--- The task ---
In your copy, include every line of the records exactly and no picture at all.

[Extracted data entries]
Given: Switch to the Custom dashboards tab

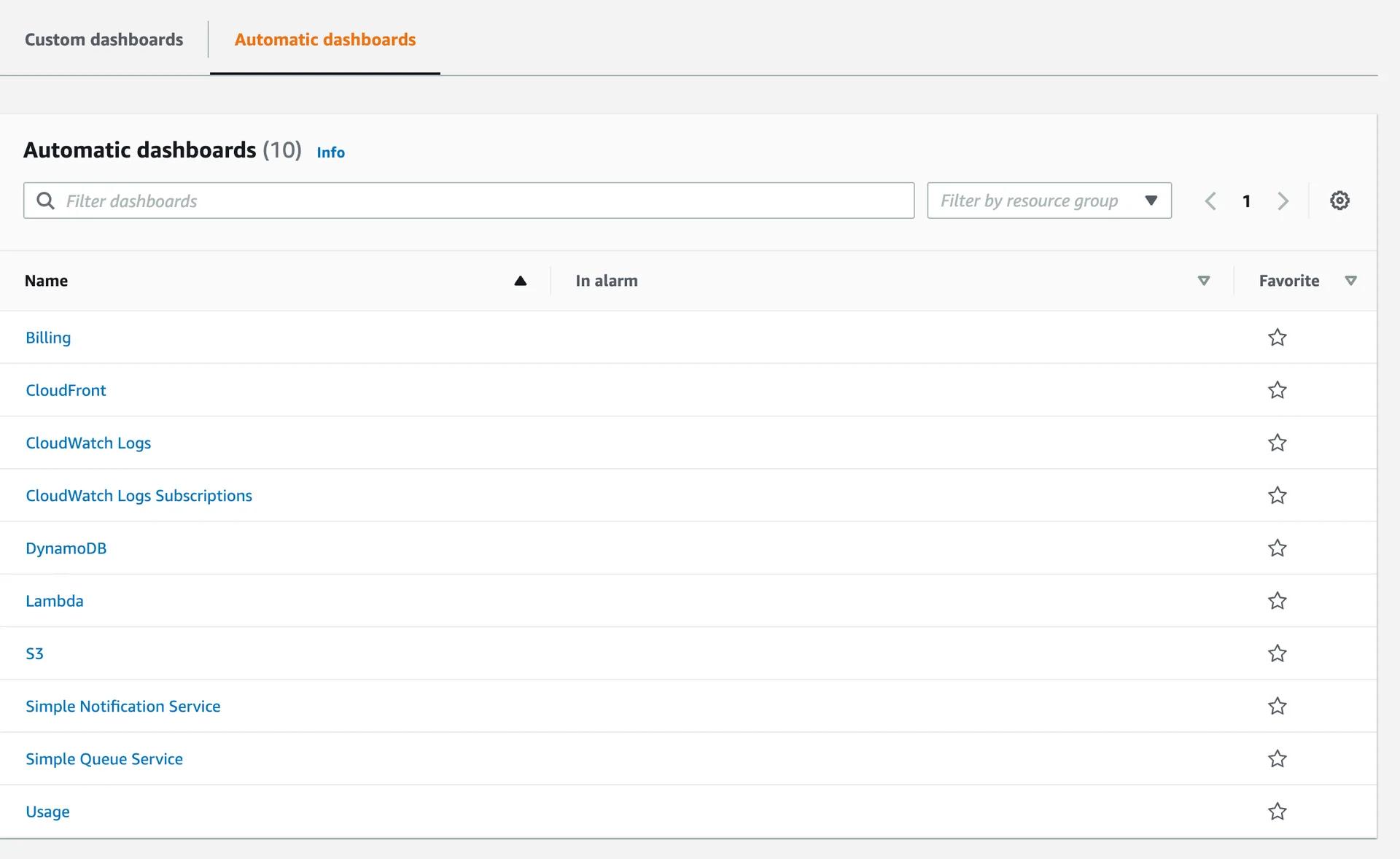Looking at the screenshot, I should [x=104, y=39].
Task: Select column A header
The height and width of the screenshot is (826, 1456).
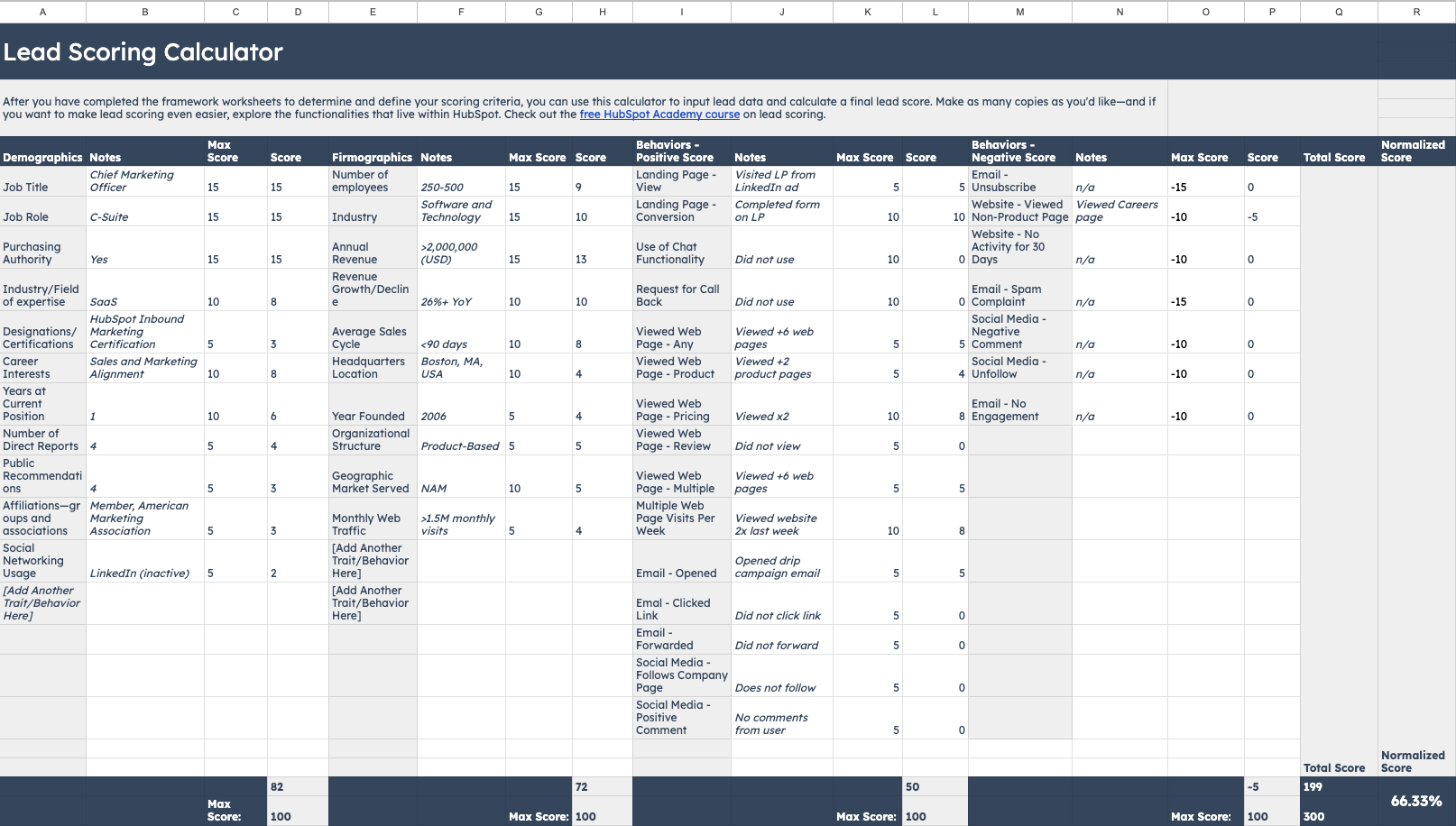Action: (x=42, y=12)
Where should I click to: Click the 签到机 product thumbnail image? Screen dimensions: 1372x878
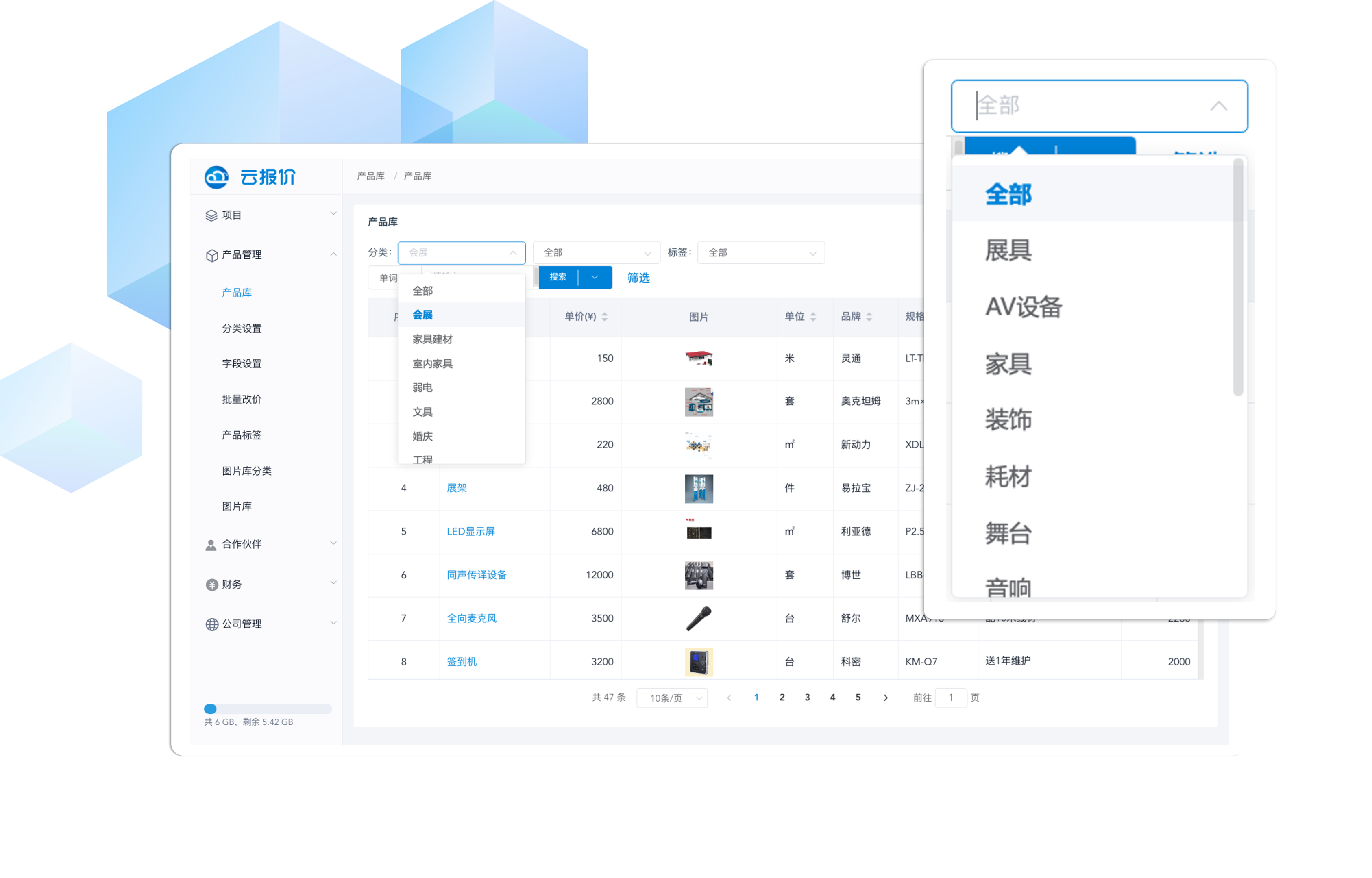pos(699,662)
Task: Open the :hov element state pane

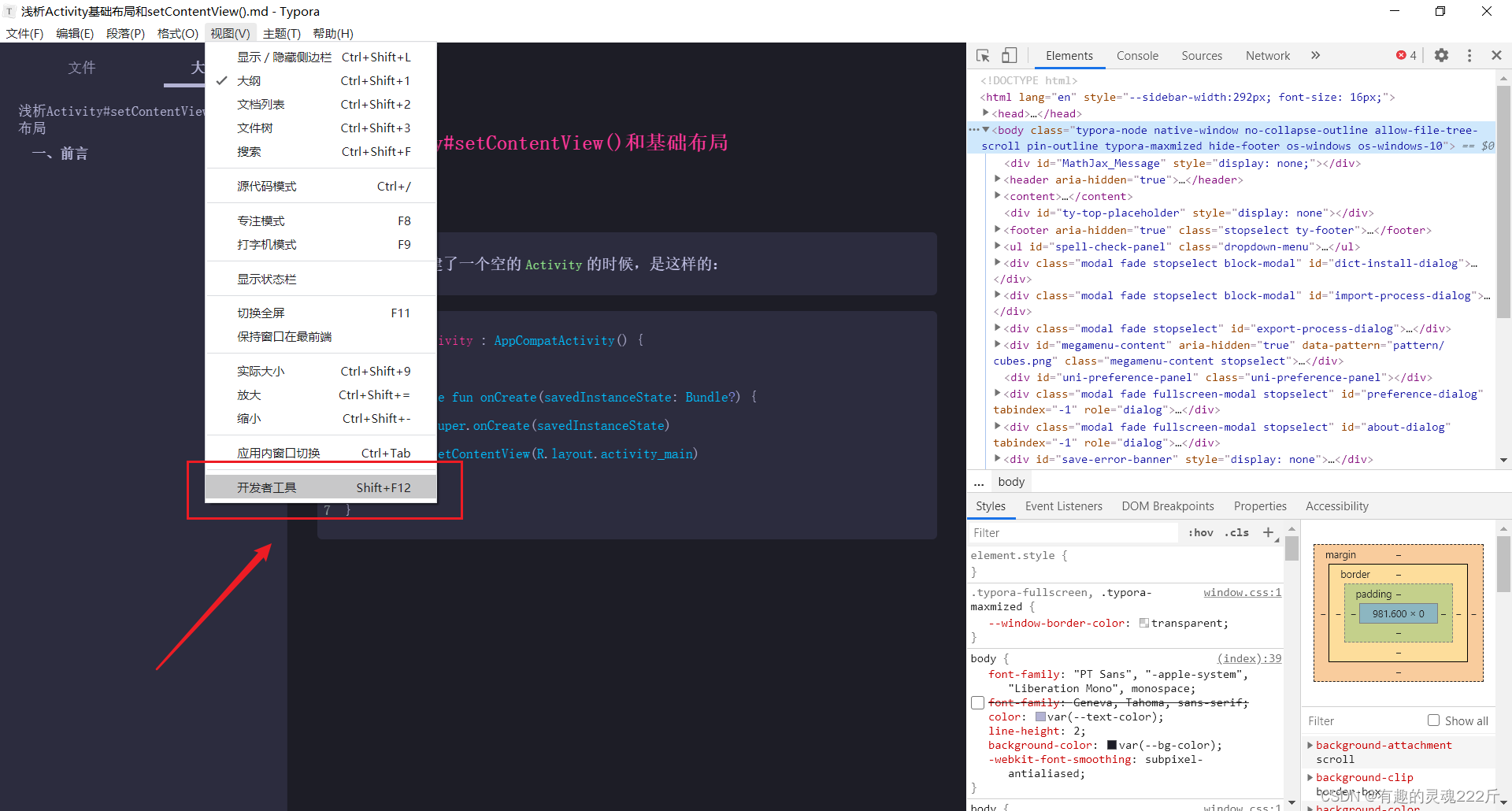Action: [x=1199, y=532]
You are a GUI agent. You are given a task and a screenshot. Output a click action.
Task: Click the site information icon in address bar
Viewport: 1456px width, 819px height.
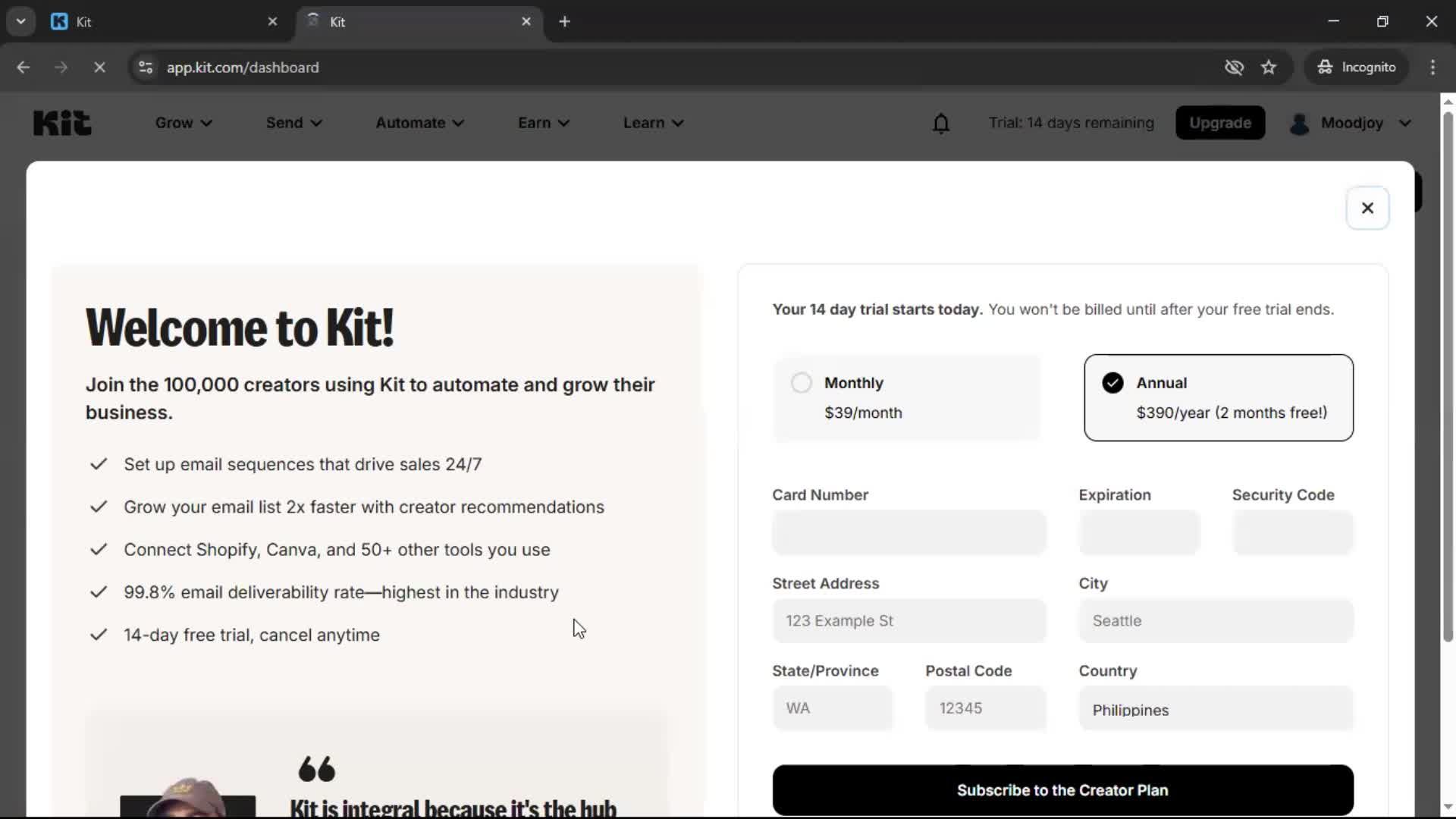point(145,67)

--- Task solution ---
Given: Switch to the Custom dashboards tab

Looking at the screenshot, I should [x=104, y=39].
Task: Select column A header
The height and width of the screenshot is (826, 1456).
Action: (x=42, y=12)
Where should I click to: Click the 签到机 product thumbnail image? Screen dimensions: 1372x878
pos(699,662)
Task: Open the :hov element state pane

Action: [x=1199, y=532]
You are a GUI agent. You are given a task and a screenshot. Output a click action.
Task: Click the site information icon in address bar
Viewport: 1456px width, 819px height.
point(145,67)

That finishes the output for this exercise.